═════ Material for this task

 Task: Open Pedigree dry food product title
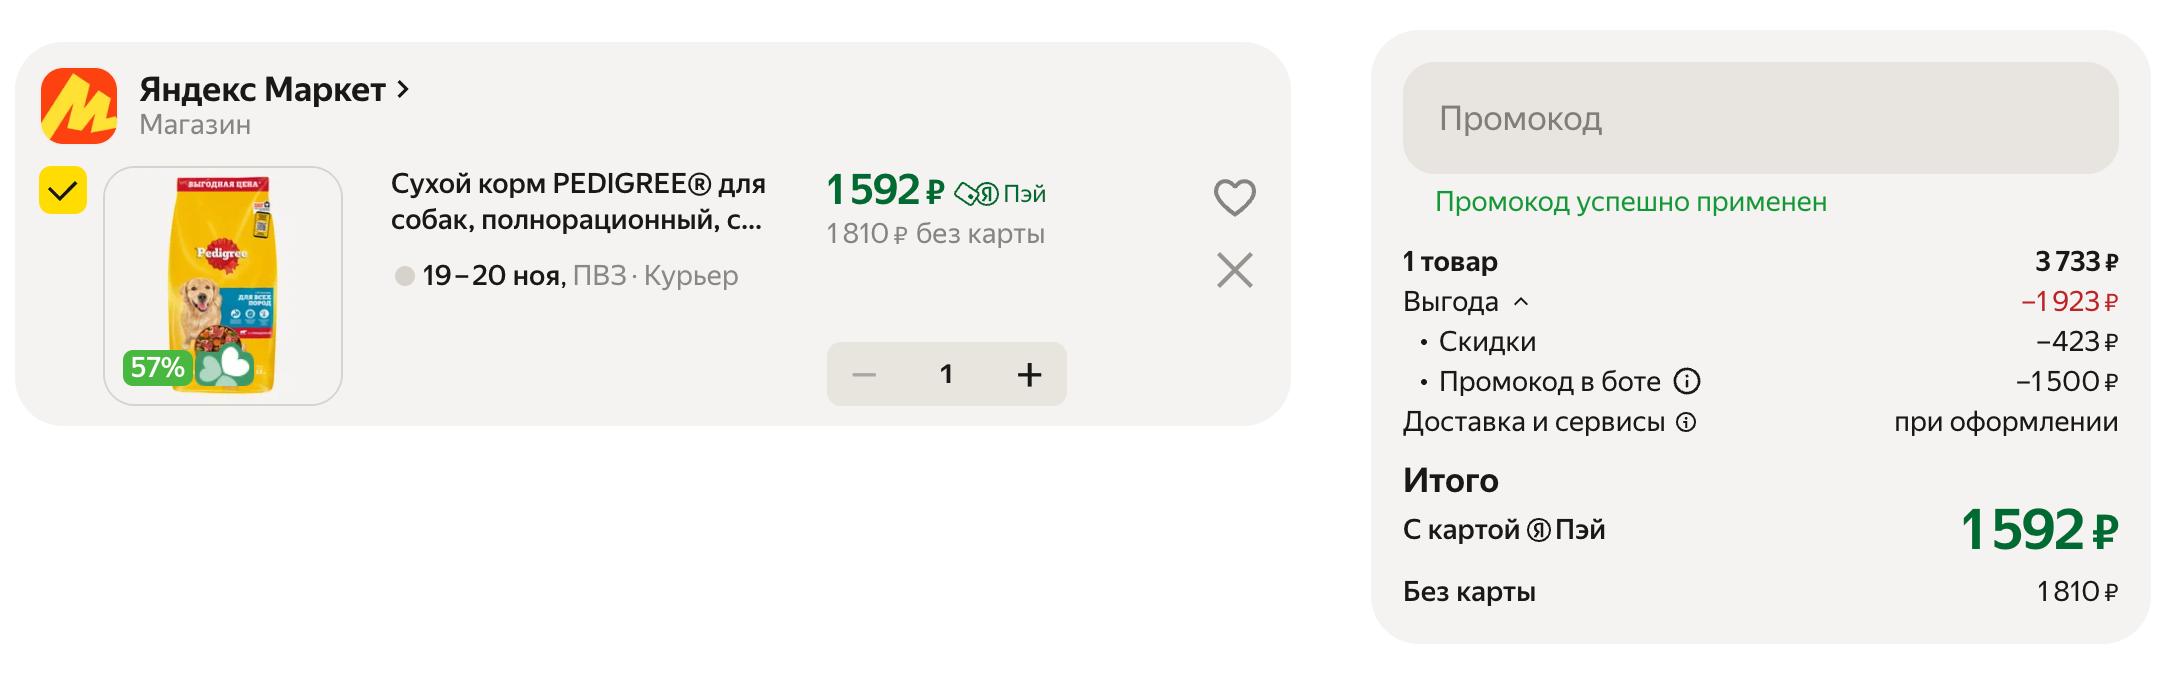pyautogui.click(x=577, y=201)
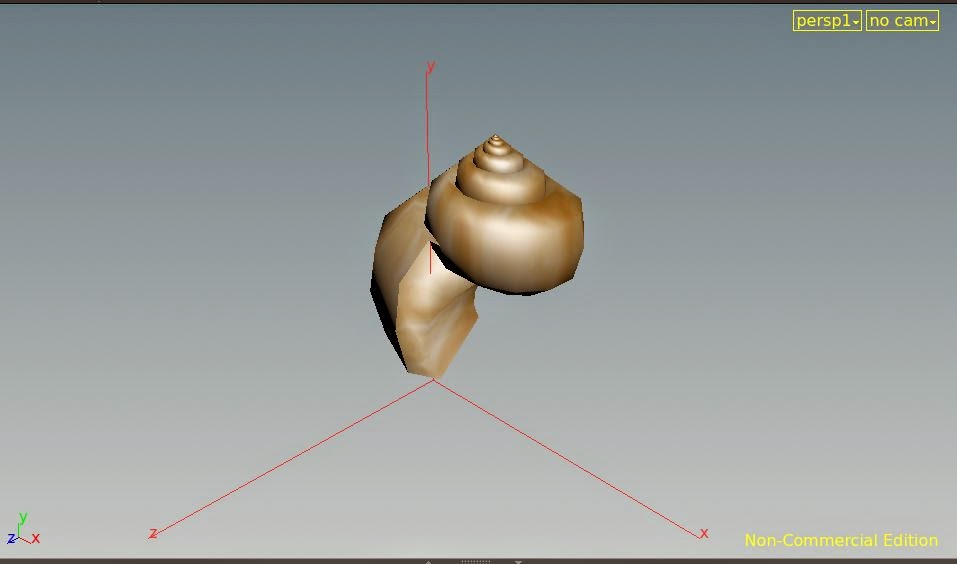Click the dotted pane divider grip at bottom
957x564 pixels.
[x=476, y=561]
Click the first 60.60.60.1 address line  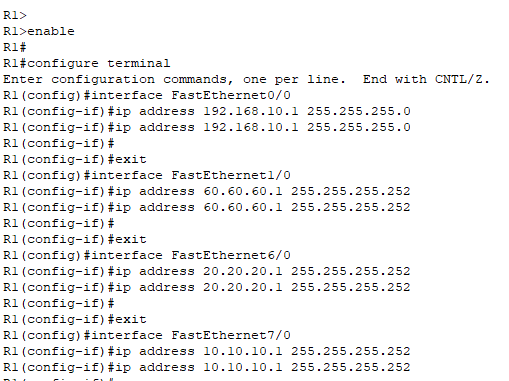207,191
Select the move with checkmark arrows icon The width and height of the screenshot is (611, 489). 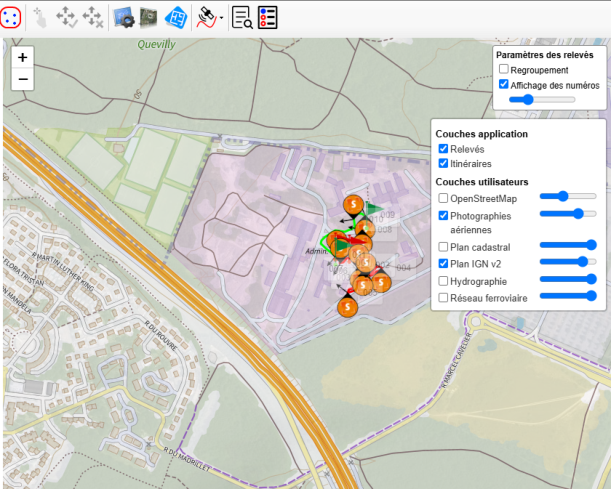pos(66,16)
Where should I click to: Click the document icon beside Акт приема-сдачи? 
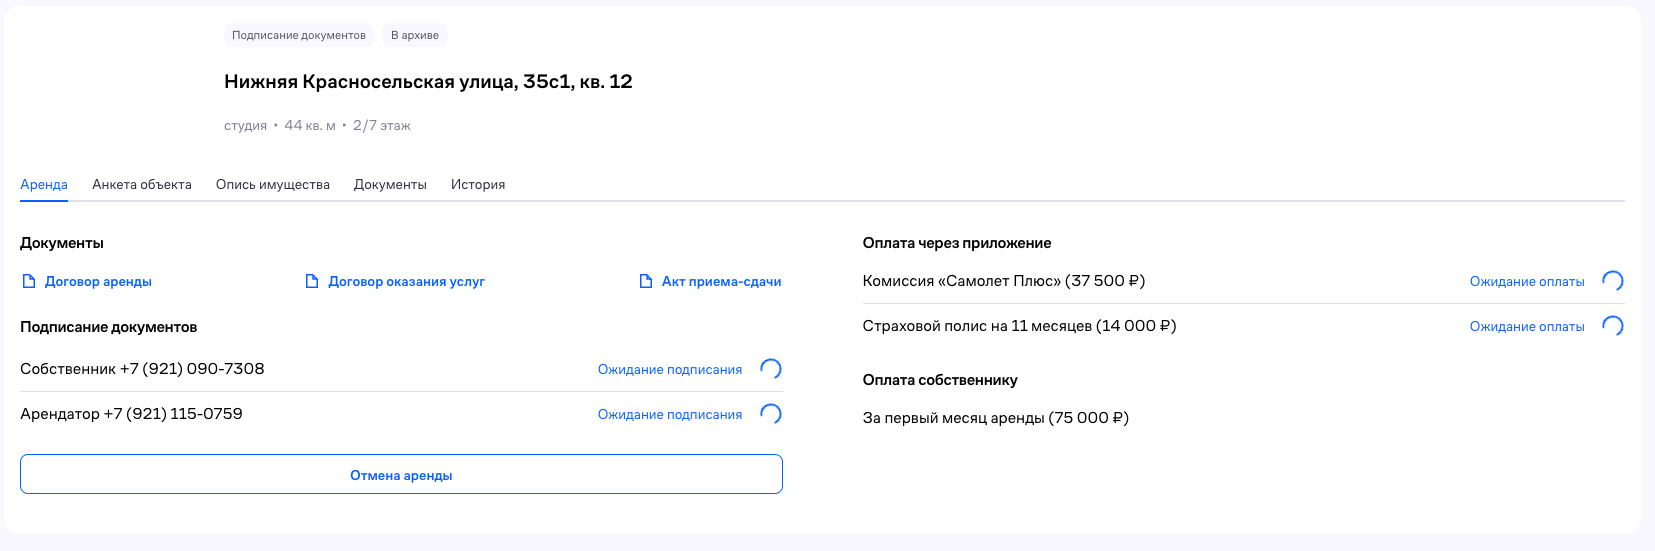point(646,281)
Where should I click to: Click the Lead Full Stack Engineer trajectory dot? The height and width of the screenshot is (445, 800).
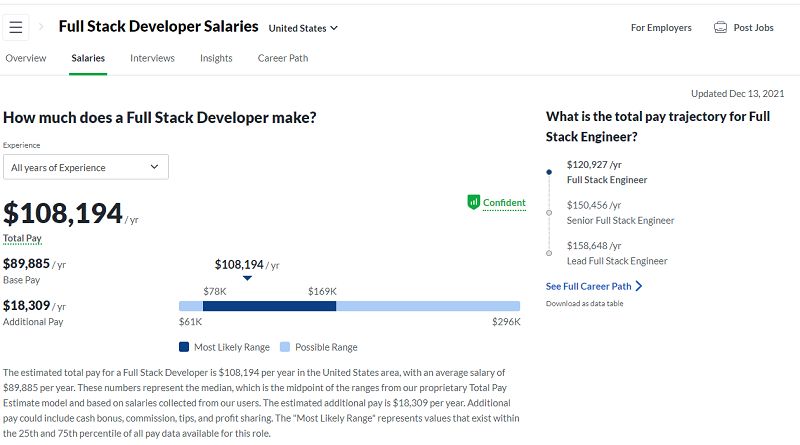[548, 253]
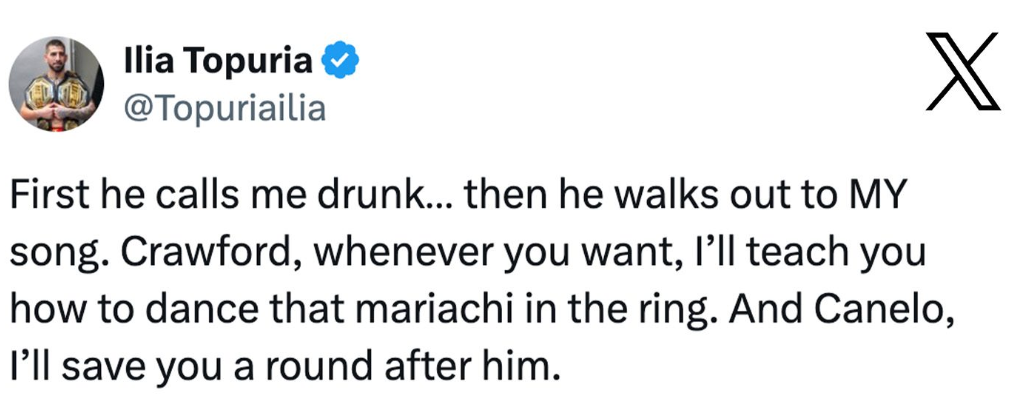This screenshot has height=402, width=1012.
Task: Open Ilia Topuria's profile picture
Action: pyautogui.click(x=56, y=84)
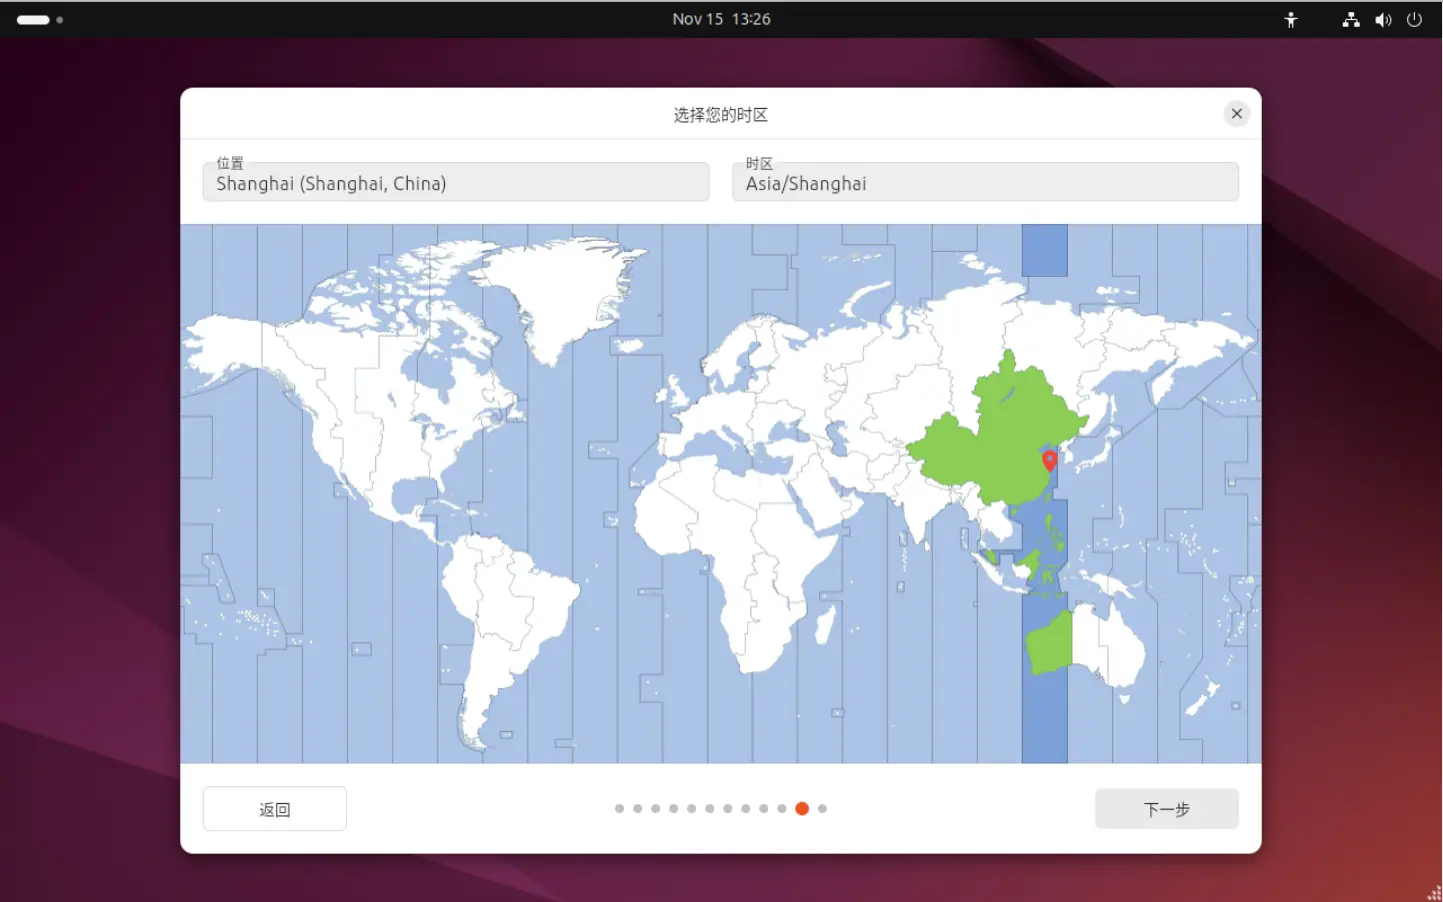Close the timezone selection dialog

click(1236, 114)
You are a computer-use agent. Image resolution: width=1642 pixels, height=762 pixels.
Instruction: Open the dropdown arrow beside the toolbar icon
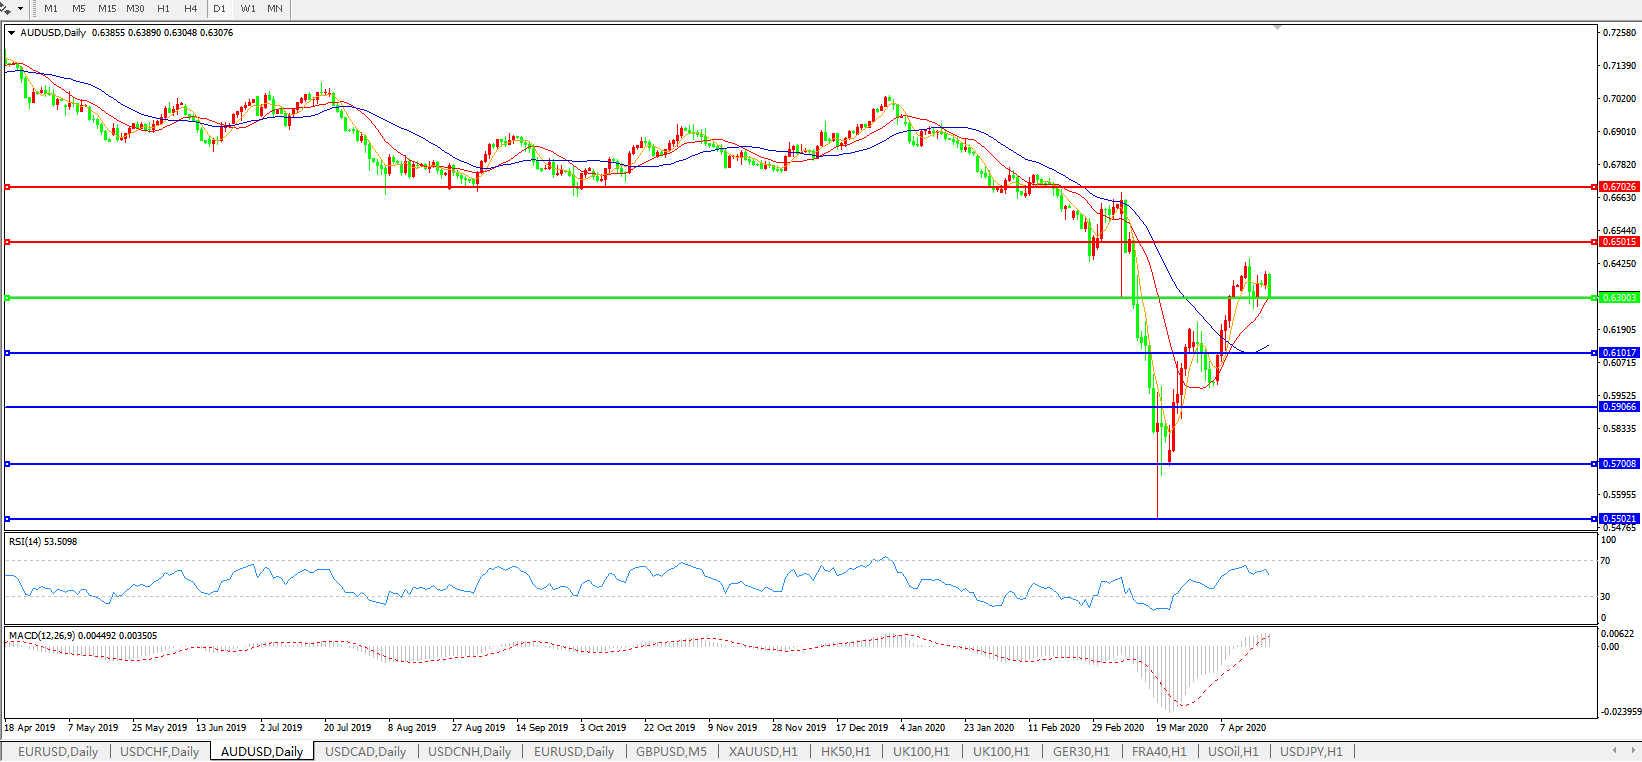(x=20, y=8)
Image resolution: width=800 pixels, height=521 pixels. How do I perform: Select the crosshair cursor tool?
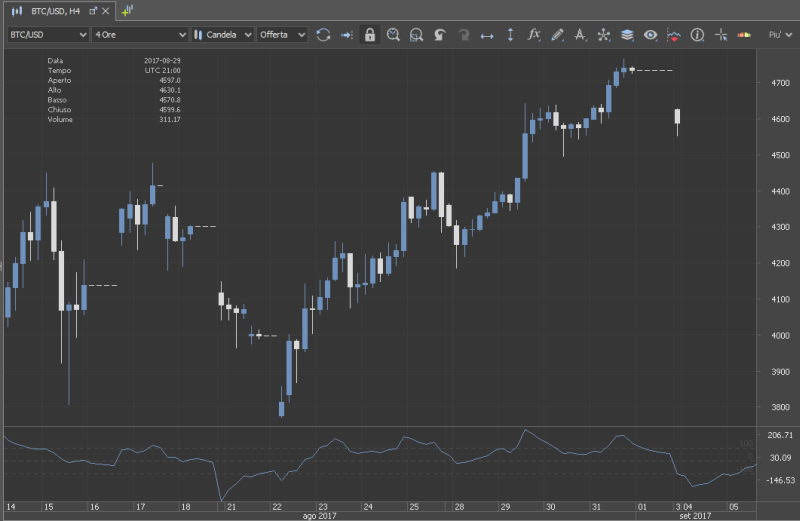(x=720, y=35)
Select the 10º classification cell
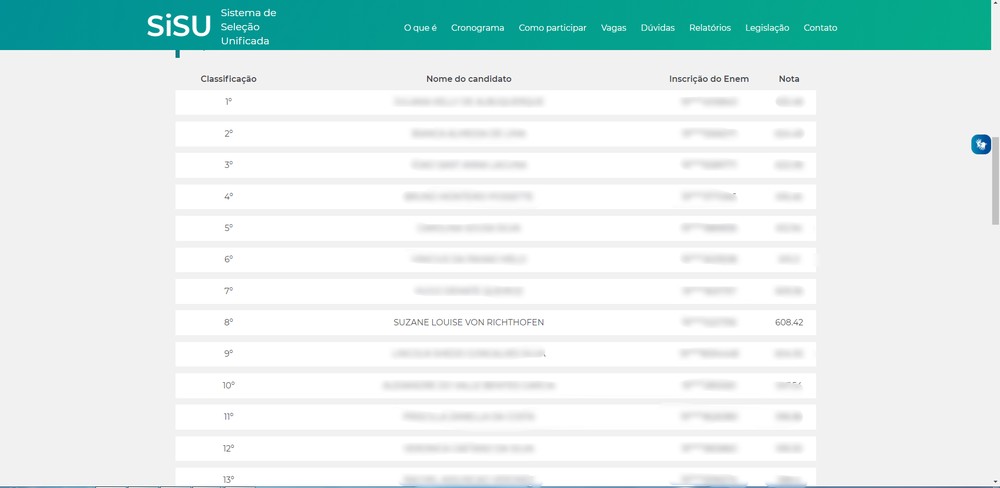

══════════

Task to complete:
All lines from the line with "You are a computer-use" through the final line of the data, both included, are to be repeated exactly; no other lines and no pictures.

Task output:
You are a computer-use agent. Image resolution: width=1642 pixels, height=762 pixels.
Instruction: Open the dropdown arrow beside the toolbar icon
(x=20, y=8)
Image resolution: width=800 pixels, height=521 pixels. How do I perform: Select the crosshair cursor tool?
(x=720, y=35)
Select the 10º classification cell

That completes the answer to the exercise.